Exercise aim » Write out all of the records below word for word, without changing a single character.

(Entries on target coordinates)
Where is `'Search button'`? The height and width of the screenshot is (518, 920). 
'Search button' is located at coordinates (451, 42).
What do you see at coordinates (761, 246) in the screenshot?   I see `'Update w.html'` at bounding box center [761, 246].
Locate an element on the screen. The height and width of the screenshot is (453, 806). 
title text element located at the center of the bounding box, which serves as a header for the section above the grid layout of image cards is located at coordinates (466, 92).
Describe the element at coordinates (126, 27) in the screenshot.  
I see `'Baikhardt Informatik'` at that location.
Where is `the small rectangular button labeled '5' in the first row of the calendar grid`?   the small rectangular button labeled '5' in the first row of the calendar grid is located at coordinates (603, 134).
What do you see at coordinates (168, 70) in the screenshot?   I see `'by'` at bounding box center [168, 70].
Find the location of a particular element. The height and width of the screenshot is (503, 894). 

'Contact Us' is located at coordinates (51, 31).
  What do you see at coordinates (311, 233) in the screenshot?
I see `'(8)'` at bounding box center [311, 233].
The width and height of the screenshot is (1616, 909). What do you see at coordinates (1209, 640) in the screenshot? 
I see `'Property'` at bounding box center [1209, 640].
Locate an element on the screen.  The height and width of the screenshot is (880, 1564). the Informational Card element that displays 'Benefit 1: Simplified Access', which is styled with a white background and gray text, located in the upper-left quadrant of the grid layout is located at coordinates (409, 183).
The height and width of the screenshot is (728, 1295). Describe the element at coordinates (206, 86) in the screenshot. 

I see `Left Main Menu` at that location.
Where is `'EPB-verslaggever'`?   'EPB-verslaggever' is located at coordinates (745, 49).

Final result »
Where is `'Search button'`? The height and width of the screenshot is (518, 920). 
'Search button' is located at coordinates (451, 42).
What do you see at coordinates (761, 246) in the screenshot?   I see `'Update w.html'` at bounding box center [761, 246].
Locate an element on the screen. The height and width of the screenshot is (453, 806). 
title text element located at the center of the bounding box, which serves as a header for the section above the grid layout of image cards is located at coordinates (466, 92).
Describe the element at coordinates (126, 27) in the screenshot.  
I see `'Baikhardt Informatik'` at that location.
Where is `the small rectangular button labeled '5' in the first row of the calendar grid`?   the small rectangular button labeled '5' in the first row of the calendar grid is located at coordinates (603, 134).
What do you see at coordinates (168, 70) in the screenshot?   I see `'by'` at bounding box center [168, 70].
Find the location of a particular element. The height and width of the screenshot is (503, 894). 

'Contact Us' is located at coordinates (51, 31).
  What do you see at coordinates (311, 233) in the screenshot?
I see `'(8)'` at bounding box center [311, 233].
The width and height of the screenshot is (1616, 909). What do you see at coordinates (1209, 640) in the screenshot? 
I see `'Property'` at bounding box center [1209, 640].
Locate an element on the screen.  The height and width of the screenshot is (880, 1564). the Informational Card element that displays 'Benefit 1: Simplified Access', which is styled with a white background and gray text, located in the upper-left quadrant of the grid layout is located at coordinates (409, 183).
The height and width of the screenshot is (728, 1295). Describe the element at coordinates (206, 86) in the screenshot. 

I see `Left Main Menu` at that location.
Where is `'EPB-verslaggever'`?   'EPB-verslaggever' is located at coordinates (745, 49).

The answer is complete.